Toda una bestia

Le permitieron decir cosas arrogantes y blasfemas, le dieron autoridad para actuar cuarenta y dos meses.
Apocalipsis, 13, 5

Apareció Jesús, como suele aparecer en esta clase de relatos, en mitad de una multitud enardecida que coreaba «¡Es un honor votar por Obrador!». Como había planeado no hacer mucho barullo hasta que el Juicio fuese inminente, prescindió de las trompetas, los coros celestiales y los efectos de luz que tan cuidadosamente el staff del Paraíso había preparado para la vuelta del Mesías en gloria y majestad, motivo por el cual podía fundirse entre la gente sin el menor inconveniente; su cabello largo y algo descuidado, la barba crecida y un cierto aire de desgarbo le ayudaban a pasar desapercibido entre los chairos universitarios que había elegido para camuflarse.

Al frente de aquel rebaño furibundo, de pie sobre una tarima que le permitía dominar la plaza atestada de cabezas, Obrador, un anciano de pelo blanco, tez morena y hablar insufriblemente pausado balbuceaba una arenga que encendía a quienes le escuchaban. Sin ánimo belicoso, Jesús preguntó a la mujer más próxima:

—¿Por qué les excita tanto?

Amén de la obvia sonrisa burlona que se dibujó en el moreno rostro, el Hijo de Dios obtuvo por respuesta un comentario sincero:

—Se nota que andas bien grifo, carnalito. Es de la buena, ¿verdad?

El Redentor, cuya naturaleza divina sabía de antemano las respuestas aunque dejase discurrir lo humano, decidió probar con un hombre flacucho, cuyos cabellos lacios y barba rala acusaban general y prolongado desaseo:

—¿Qué hay de grandioso en este señor?

El otro miró de reojo al Verbo y musitó sin prestarle más atención:

—Pinche güerejo pacheco. Ya te llegará tu hora, culero.

Antes de que pudiera preguntar a alguien más, sintió un huesudo dedo golpearle el hombro. Al darse la vuelta descubrió el arrugado rostro de un anciano milenario, la tez roja como grano de maiz, las encías desdentadas y del color de las plumas del petirrojo.
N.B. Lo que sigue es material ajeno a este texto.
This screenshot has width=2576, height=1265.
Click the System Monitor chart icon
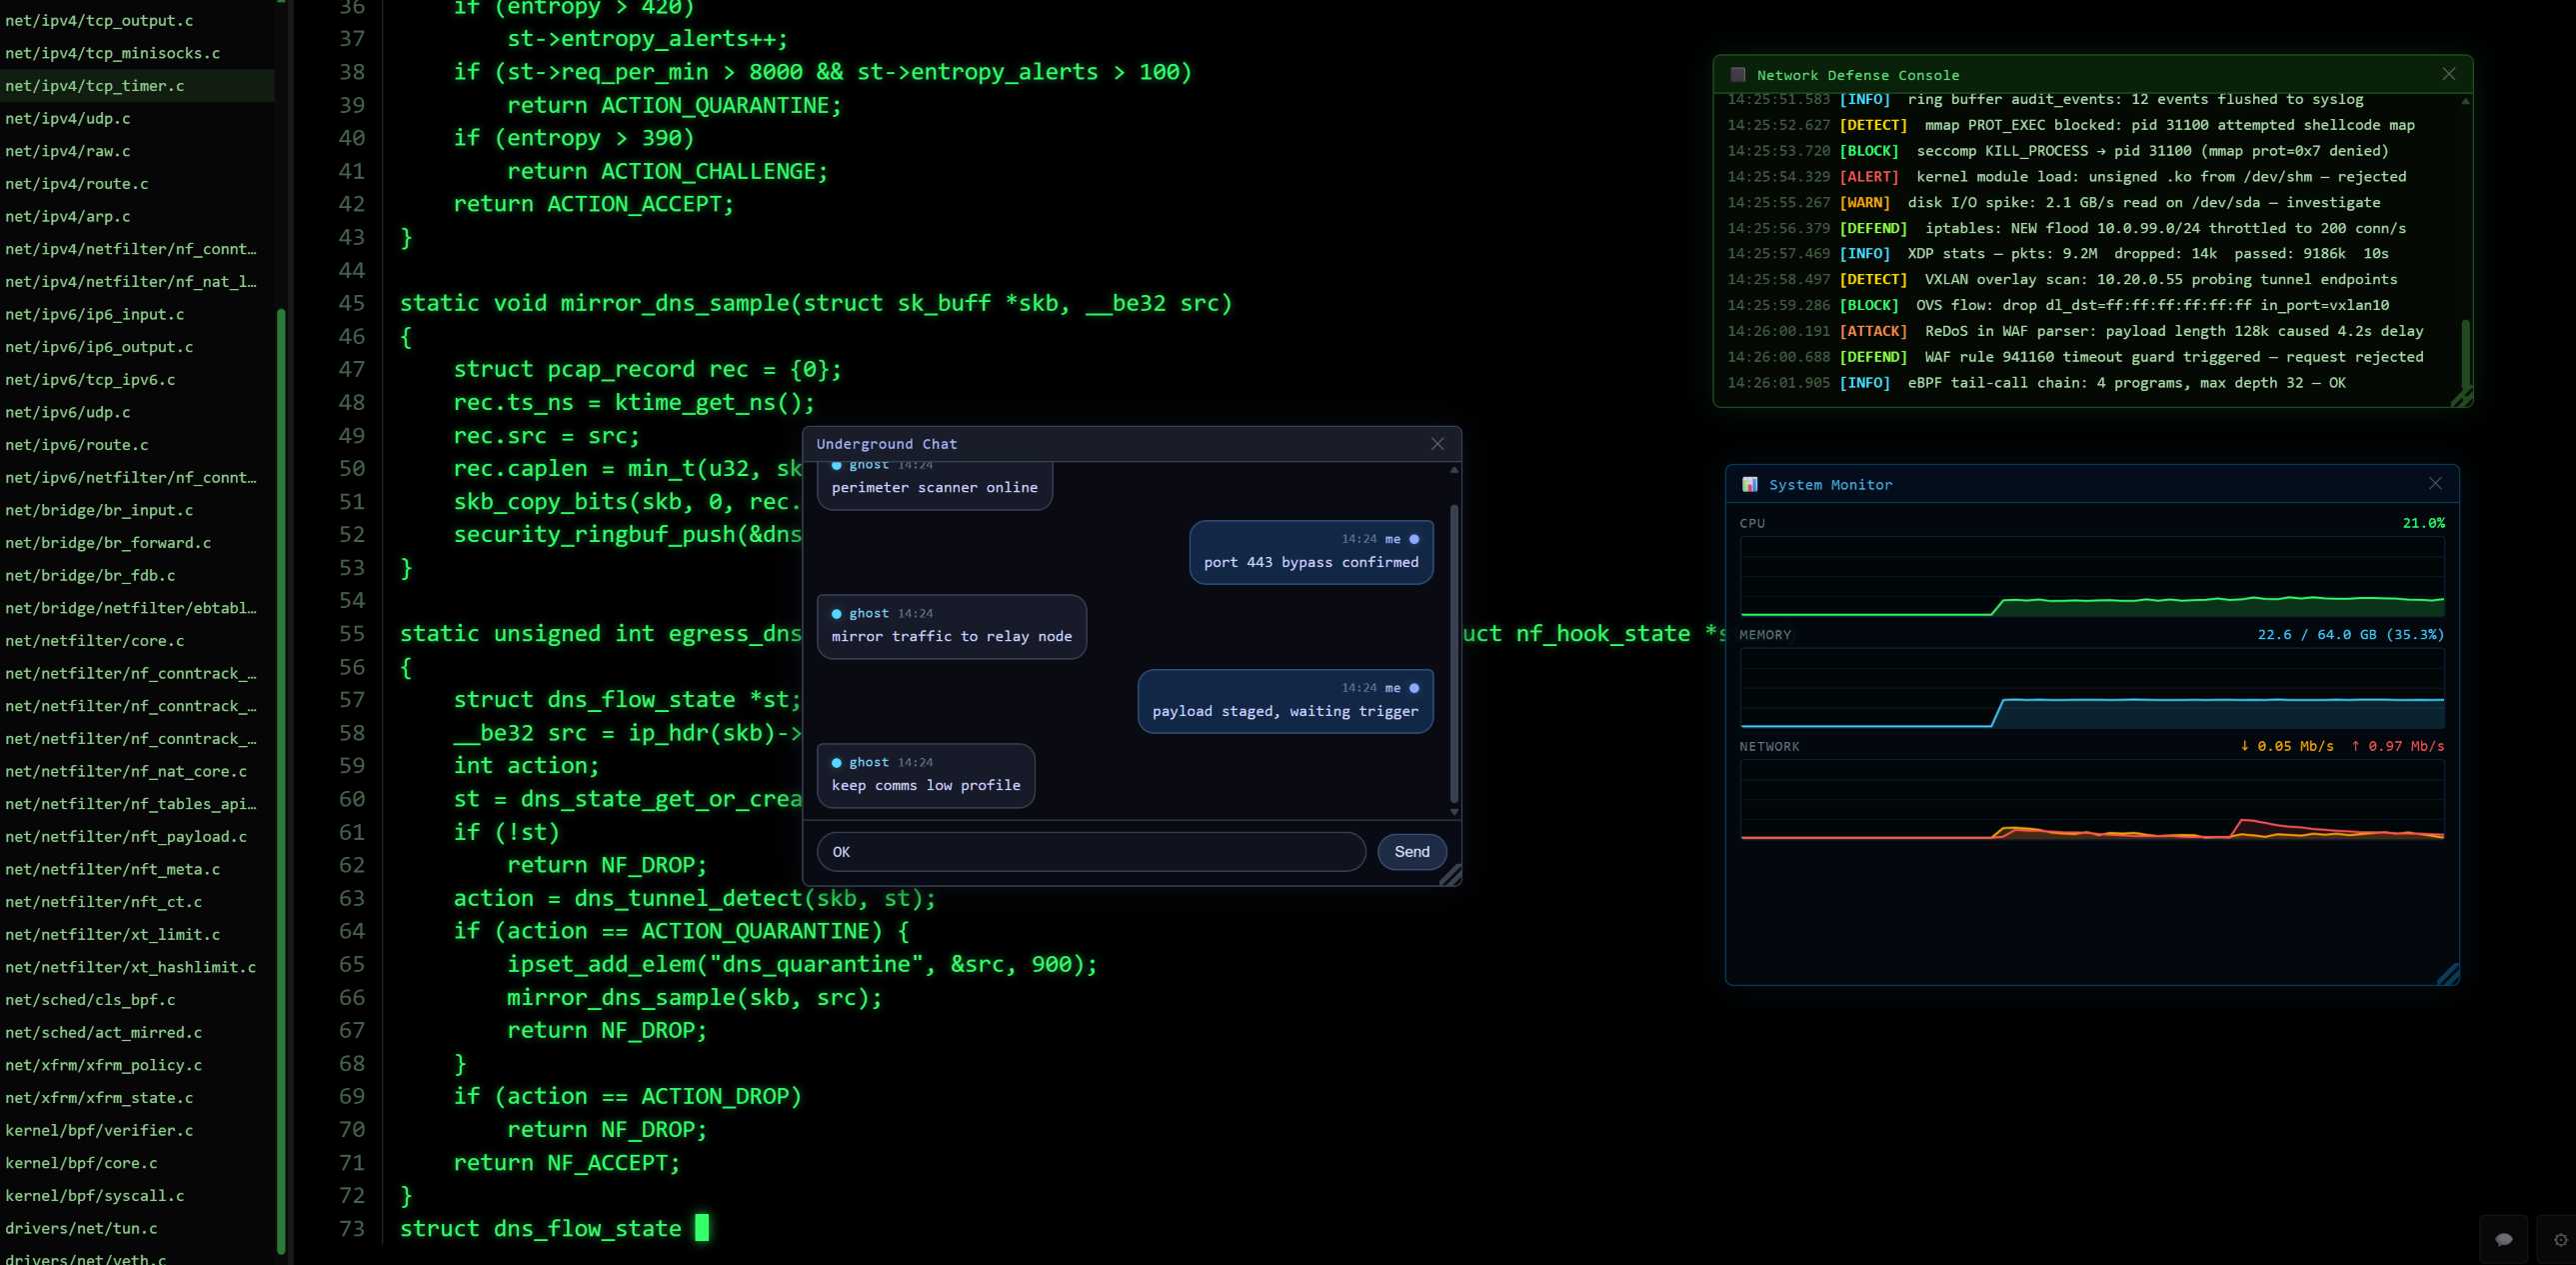pos(1749,484)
—Ese señor por el que preguntas —dijo el anciano en lengua de indios— es la esperanza de México. Vino al mundo para salvarnos y cuando se siente en el trono del águila, entregará a la justicia a la mafia del poder, acabará con la corrupción y el hambre, en tres días construirá una refinería que abarate las gasolinas, venderá los aviones presidenciales para darnos pensiones y subsidios y hará de México el paraíso en la tierra para nosotros, el pueblo bueno.

Dicho esto, el encorvado viejo de profundas e incontables arrugas se apresuró a gritar vítores mientras con las huesudas manos pretendía potenciar el volumen de su voz.
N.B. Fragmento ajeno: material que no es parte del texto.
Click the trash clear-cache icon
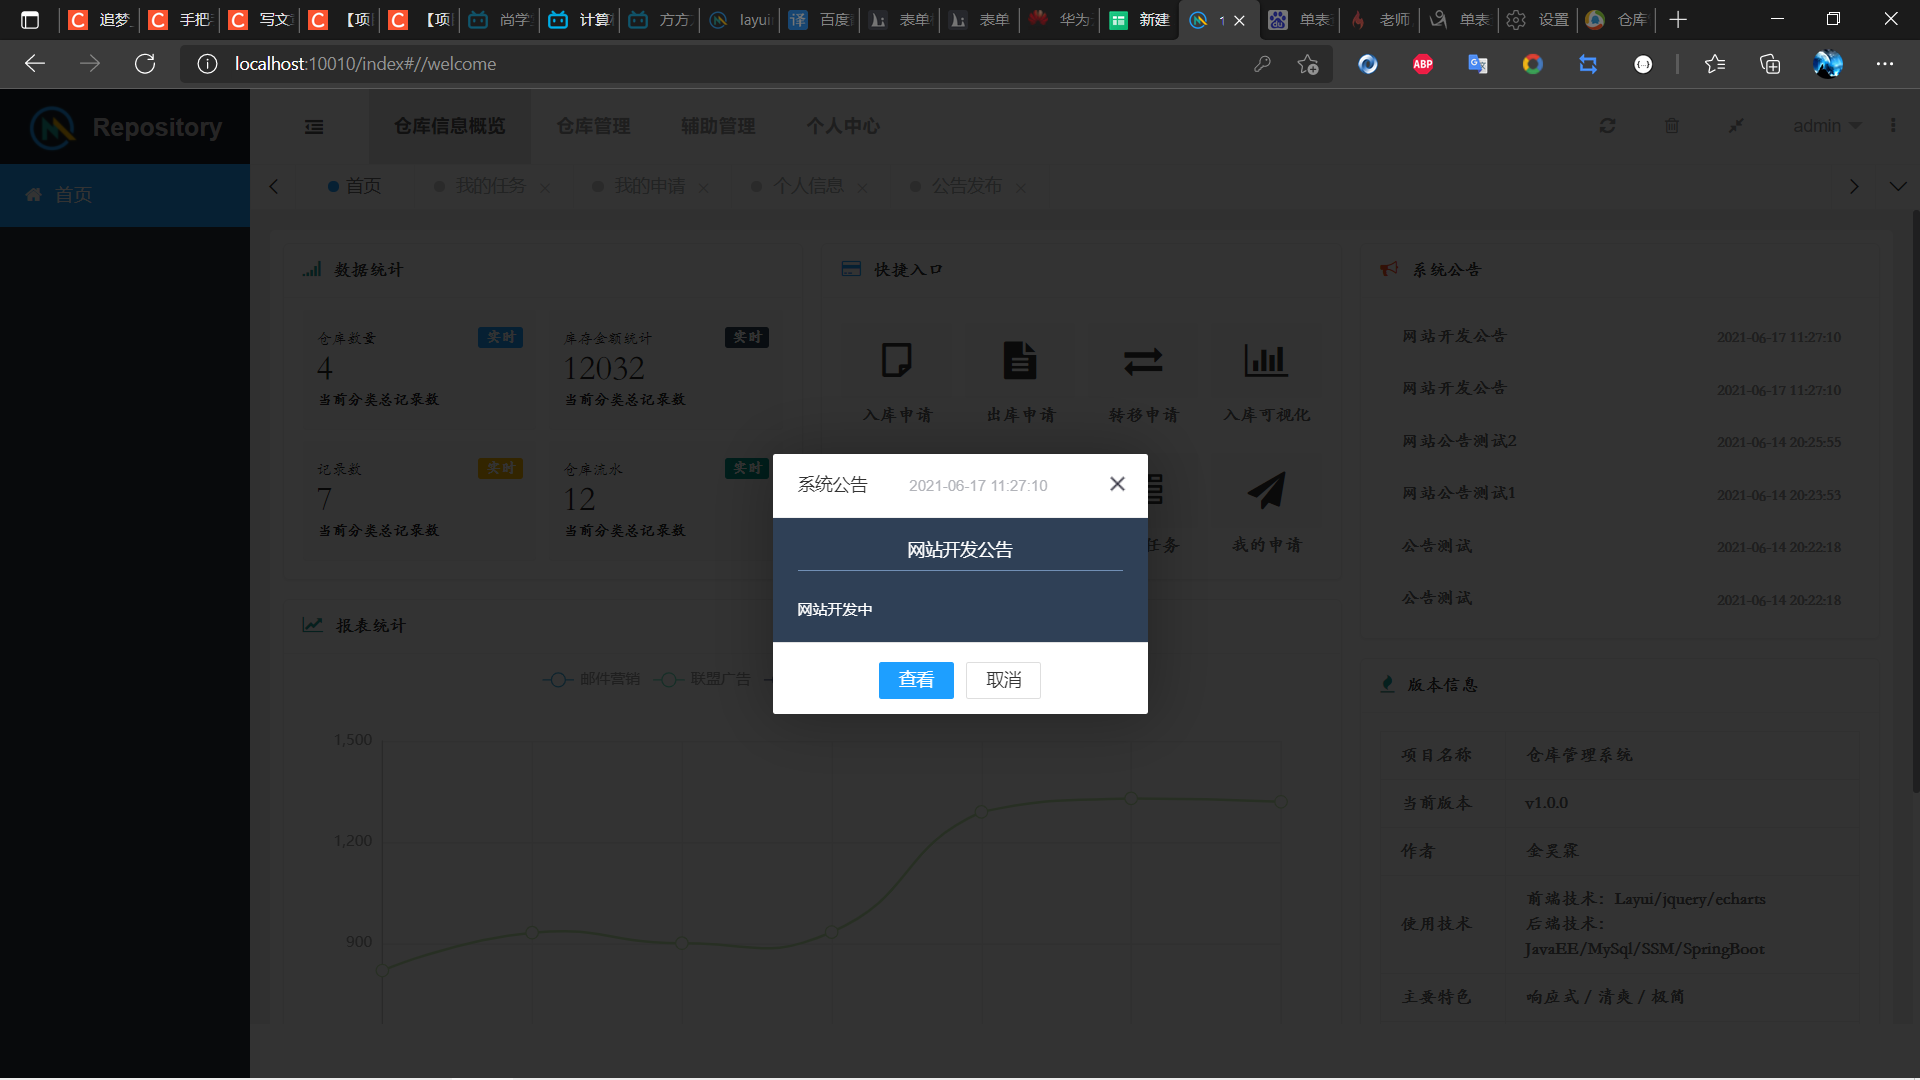The width and height of the screenshot is (1920, 1080). pyautogui.click(x=1672, y=126)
El Cordero, callado, en medio de aquella rugiente masa humana se fijó a lo lejos, en una acera contraria, en una hermosa mujer que lo miraba sonriente y que, con el movimiento solo de los labios, dijo: «¿Quiobo?». Jesús avanzó despacio hacia ella y cuando por fin llegó, escuchó la varonil voz que le preguntaba:

—¿Te gusta?

—Esperaba algo más…

—¿Bíblico? —interrumpió la mujer con su potente voz de macho.

—Tú lo has dicho —respondió la Palabra.

—No te engañes, Junior —siguió ella sardónica—. Te aseguro que es toda una bestia.

—Oh, ya lo creo —y tras una pausa dubitativa añadió—. Antes tentabas con refinamiento.

—Antes no te confundían con un drogadicto vulgar.

Jesús dejó escapar una risotada y se elevó hasta la morada celestial, mientras la multitud en extático trance coreaba el nombre de su mesías. Al ascender, pensaba en el diligente trabajo del Enemigo, en la increencia, en la satánica soberbia; pensó después en si el staff no había olvidado nada para el Juicio, en las calendarizaciones, en el caballo… La incursión había sido provechosa, las Escrituras se cumplían.